Items from a dataset:
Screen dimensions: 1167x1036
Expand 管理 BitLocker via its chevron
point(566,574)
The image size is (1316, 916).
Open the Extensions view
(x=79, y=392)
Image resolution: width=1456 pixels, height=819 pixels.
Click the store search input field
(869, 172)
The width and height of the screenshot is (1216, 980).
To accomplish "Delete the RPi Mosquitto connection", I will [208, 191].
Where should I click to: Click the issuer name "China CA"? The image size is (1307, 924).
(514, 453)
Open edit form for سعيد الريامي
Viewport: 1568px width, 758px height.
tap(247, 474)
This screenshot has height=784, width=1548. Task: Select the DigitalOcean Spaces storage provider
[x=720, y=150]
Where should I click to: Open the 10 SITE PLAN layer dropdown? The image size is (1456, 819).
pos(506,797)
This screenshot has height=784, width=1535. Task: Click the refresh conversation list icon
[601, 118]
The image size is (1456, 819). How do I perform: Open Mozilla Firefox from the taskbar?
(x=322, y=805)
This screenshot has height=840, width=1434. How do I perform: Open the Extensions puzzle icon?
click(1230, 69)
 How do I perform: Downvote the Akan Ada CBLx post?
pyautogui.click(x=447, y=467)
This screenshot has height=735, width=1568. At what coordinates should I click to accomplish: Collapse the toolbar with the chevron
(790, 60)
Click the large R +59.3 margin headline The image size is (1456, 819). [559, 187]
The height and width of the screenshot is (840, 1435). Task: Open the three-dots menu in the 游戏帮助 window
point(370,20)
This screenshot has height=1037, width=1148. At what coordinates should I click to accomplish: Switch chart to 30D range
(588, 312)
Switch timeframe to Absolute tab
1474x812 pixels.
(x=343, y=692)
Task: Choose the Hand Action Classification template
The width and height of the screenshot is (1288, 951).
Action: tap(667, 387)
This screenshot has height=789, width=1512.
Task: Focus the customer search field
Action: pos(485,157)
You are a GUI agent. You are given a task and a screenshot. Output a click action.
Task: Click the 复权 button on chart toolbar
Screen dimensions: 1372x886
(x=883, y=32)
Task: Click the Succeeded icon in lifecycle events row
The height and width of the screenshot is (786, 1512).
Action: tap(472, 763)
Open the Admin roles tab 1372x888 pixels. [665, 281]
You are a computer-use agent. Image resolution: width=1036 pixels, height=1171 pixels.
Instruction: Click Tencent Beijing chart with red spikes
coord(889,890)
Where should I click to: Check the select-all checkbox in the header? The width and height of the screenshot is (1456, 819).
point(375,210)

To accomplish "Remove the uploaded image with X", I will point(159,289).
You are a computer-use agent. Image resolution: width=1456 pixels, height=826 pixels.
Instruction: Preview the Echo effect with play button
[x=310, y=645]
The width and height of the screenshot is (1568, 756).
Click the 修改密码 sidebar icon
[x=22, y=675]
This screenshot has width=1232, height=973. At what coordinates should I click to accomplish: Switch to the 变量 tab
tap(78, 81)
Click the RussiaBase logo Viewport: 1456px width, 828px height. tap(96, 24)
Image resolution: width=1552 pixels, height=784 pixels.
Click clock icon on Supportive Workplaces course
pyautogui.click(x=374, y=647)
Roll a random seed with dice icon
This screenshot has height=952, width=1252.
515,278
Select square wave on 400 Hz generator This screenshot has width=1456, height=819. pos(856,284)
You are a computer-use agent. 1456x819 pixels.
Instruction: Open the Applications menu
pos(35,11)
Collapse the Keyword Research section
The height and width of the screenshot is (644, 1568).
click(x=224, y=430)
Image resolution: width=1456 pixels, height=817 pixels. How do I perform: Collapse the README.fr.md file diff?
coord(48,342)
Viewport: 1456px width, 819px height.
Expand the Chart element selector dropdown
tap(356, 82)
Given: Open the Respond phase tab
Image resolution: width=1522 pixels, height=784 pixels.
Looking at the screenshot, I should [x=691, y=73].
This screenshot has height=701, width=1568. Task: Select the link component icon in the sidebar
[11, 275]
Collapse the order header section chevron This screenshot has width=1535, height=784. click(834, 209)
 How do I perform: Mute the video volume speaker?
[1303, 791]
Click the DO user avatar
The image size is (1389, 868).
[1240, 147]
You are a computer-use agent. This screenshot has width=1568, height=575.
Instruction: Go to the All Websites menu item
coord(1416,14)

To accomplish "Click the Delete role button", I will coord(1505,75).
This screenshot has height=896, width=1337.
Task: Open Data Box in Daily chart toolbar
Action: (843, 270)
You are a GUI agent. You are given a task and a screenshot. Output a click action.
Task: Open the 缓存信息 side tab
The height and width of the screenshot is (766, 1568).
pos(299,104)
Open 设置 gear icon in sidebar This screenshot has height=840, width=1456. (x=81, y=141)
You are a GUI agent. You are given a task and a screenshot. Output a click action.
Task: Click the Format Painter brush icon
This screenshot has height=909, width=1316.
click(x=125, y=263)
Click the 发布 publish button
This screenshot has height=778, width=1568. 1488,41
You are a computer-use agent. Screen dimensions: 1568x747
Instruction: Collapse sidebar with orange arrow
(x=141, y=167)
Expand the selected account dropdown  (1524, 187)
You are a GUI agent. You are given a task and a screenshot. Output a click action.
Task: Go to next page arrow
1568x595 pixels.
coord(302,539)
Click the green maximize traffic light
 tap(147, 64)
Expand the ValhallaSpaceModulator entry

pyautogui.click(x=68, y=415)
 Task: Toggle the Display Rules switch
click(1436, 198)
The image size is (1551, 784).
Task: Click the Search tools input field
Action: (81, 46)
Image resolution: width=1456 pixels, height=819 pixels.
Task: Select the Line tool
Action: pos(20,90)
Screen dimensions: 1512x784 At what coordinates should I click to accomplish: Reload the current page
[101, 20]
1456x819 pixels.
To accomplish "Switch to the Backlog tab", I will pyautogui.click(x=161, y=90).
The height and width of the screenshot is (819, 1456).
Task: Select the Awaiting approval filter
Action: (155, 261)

● WHAT IS NEEDED
Exactly as they stand, set down the lines from the top of the data through the line with "The width and height of the screenshot is (1216, 980).".

● EXPECTED ANSWER
Screen dimensions: 1167x1036
Expand 管理 BitLocker via its chevron
point(566,574)
The image size is (1316, 916).
Open the Extensions view
(x=79, y=392)
Image resolution: width=1456 pixels, height=819 pixels.
Click the store search input field
(869, 172)
The width and height of the screenshot is (1216, 980).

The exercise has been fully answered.